TASK REQUIREMENTS: Show every line from the data below that includes "agent".

DATASET EXTRACT:
=-=-=-=-=

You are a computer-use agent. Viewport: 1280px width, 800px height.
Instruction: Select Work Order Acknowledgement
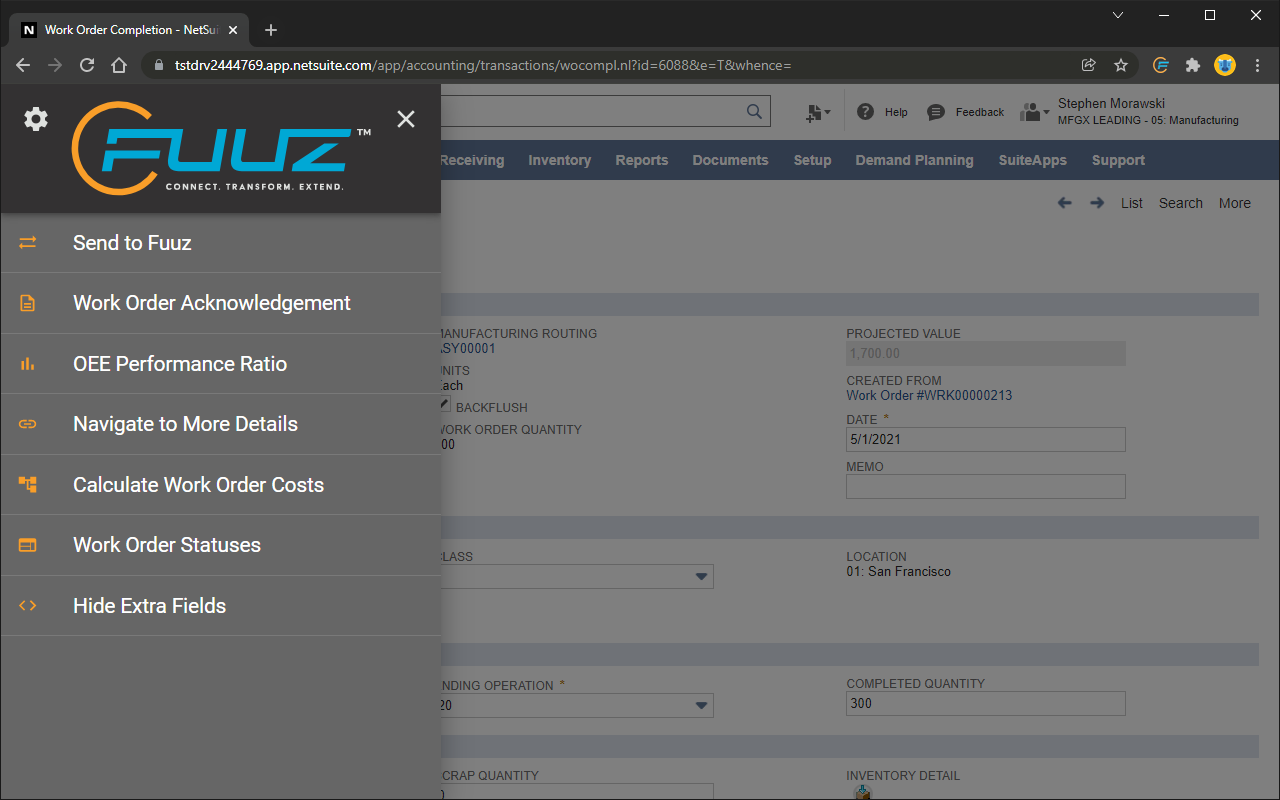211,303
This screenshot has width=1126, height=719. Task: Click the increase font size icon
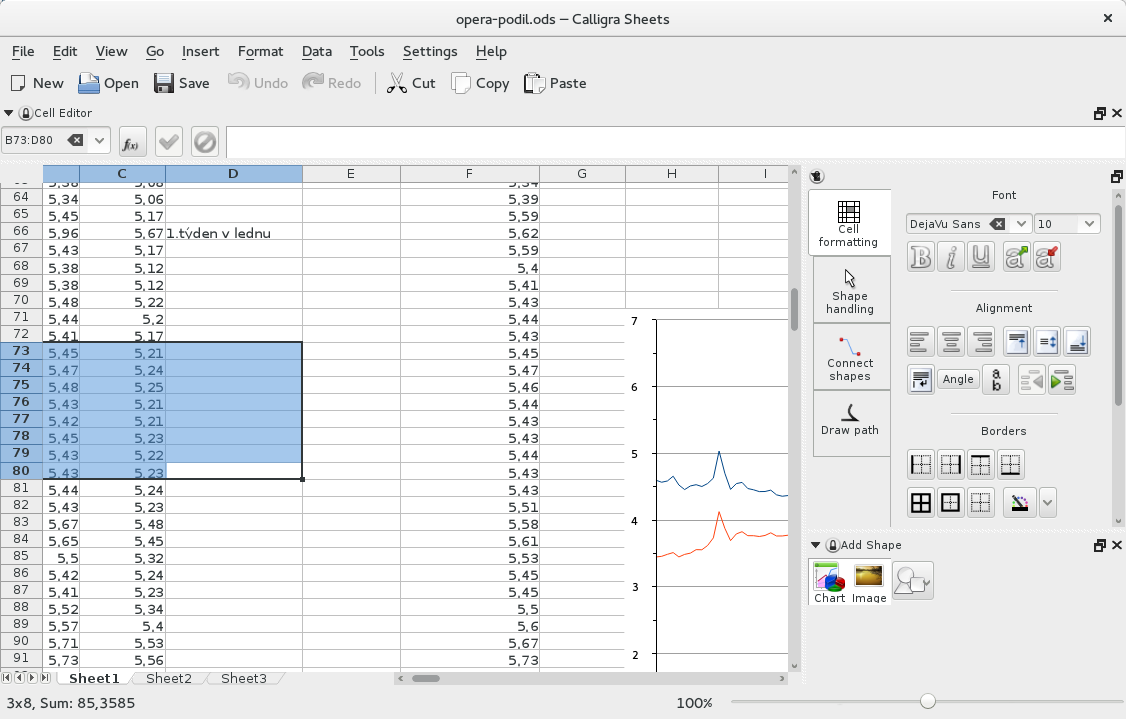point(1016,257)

=-=-=-=-=

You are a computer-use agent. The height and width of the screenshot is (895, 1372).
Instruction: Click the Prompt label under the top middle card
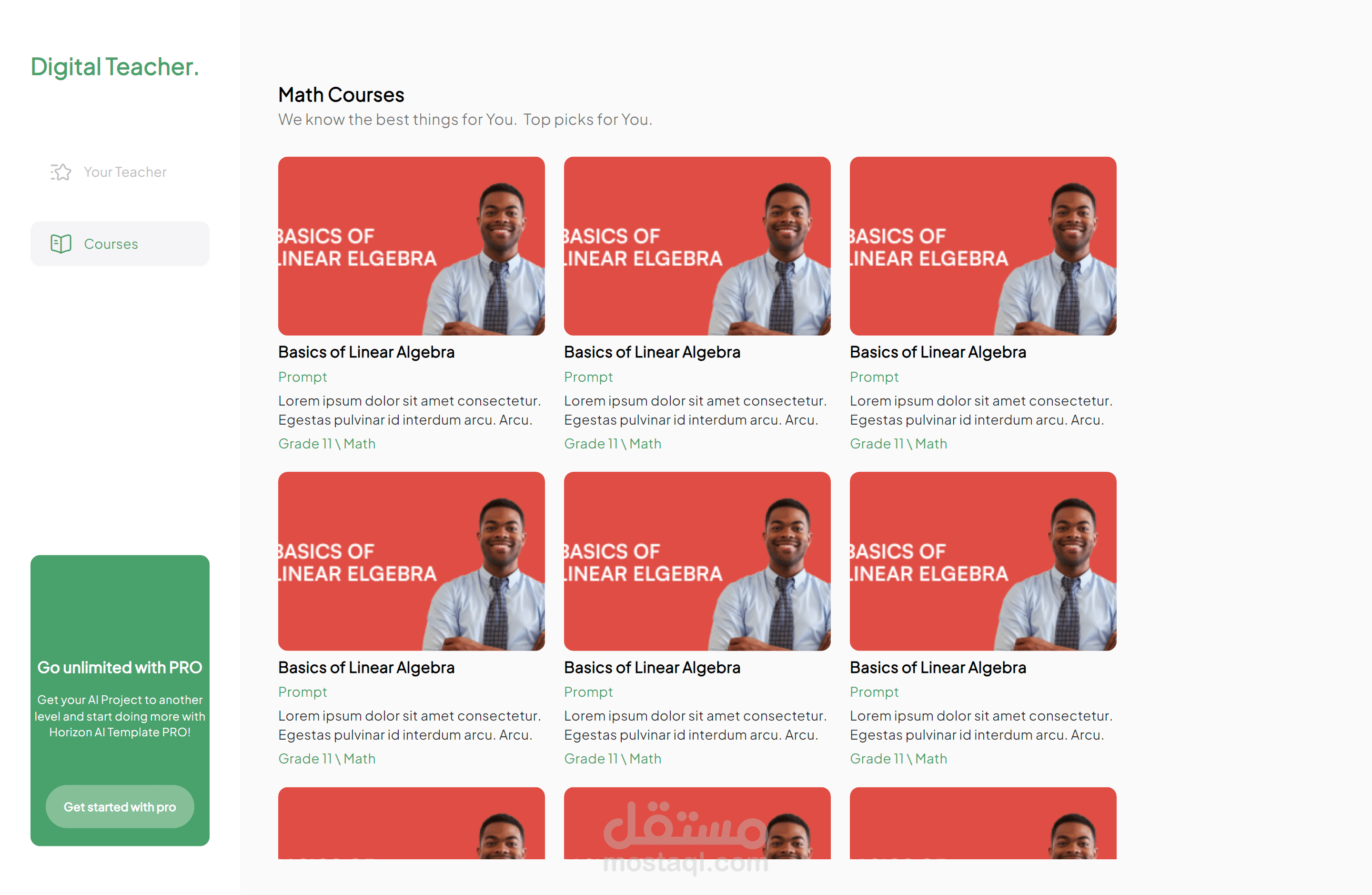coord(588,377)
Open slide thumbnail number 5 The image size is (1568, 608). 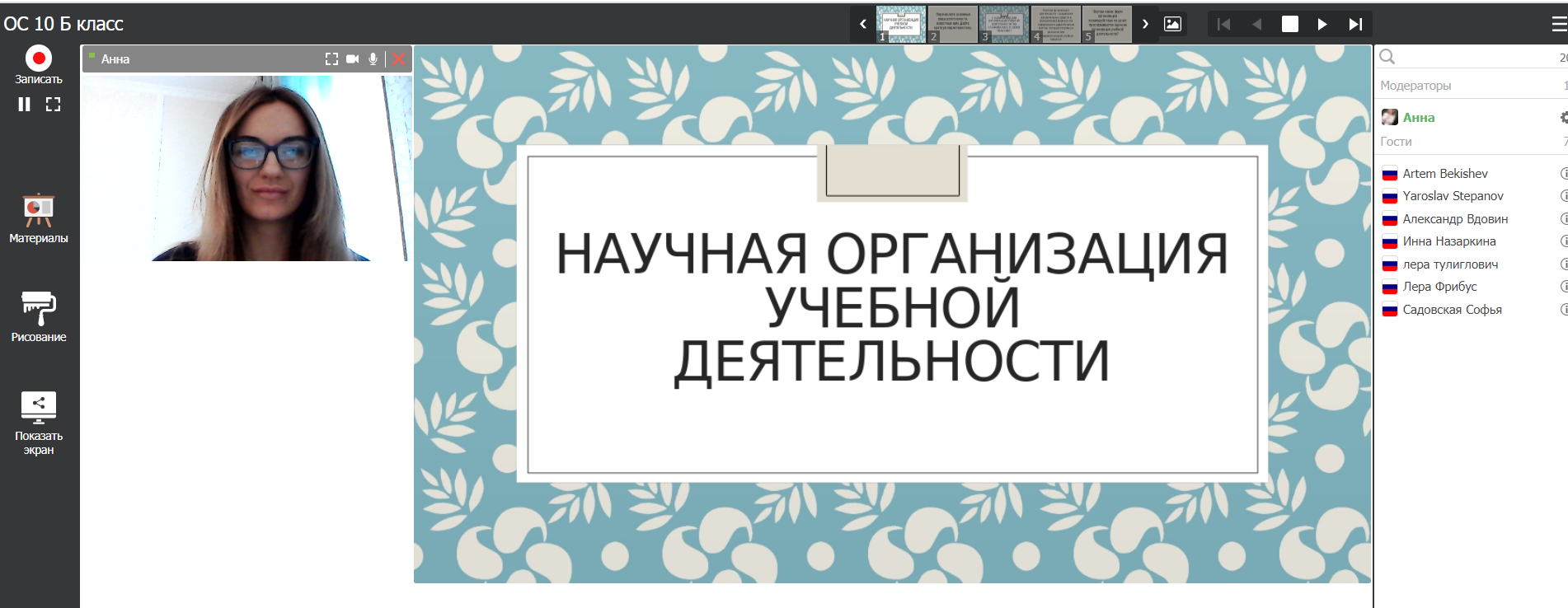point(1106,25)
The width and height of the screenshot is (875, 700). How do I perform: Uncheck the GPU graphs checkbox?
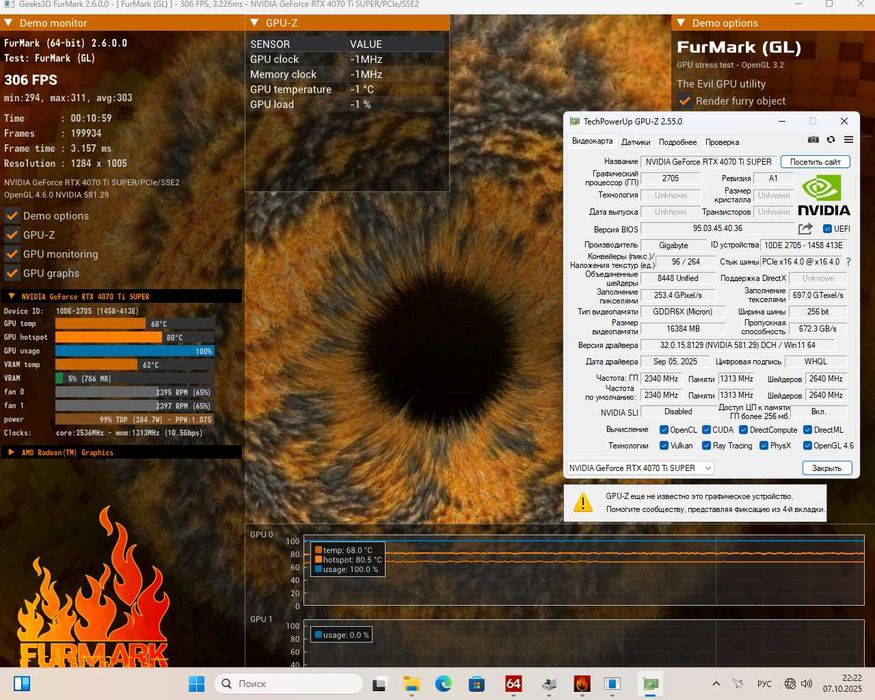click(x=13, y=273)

=-=-=-=-=

SOLUTION FOR THIS EXERCISE:
You are a computer-use agent. Viewport: 1280px width, 800px height.
You are a computer-use agent. The height and width of the screenshot is (895, 1372).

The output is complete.